#### Your assignment:
Count how many lines below include the word "agent". Answer with a number only.

Segment Open

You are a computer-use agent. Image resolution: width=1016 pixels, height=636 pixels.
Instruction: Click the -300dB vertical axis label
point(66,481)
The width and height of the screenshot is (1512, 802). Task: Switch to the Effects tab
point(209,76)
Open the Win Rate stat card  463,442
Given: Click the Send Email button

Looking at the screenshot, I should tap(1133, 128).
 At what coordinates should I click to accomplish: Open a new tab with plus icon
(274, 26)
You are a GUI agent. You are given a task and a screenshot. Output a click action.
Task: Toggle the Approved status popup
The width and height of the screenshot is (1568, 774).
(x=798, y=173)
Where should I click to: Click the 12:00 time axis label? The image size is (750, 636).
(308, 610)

Segment Closed

#### Solution to this problem:
2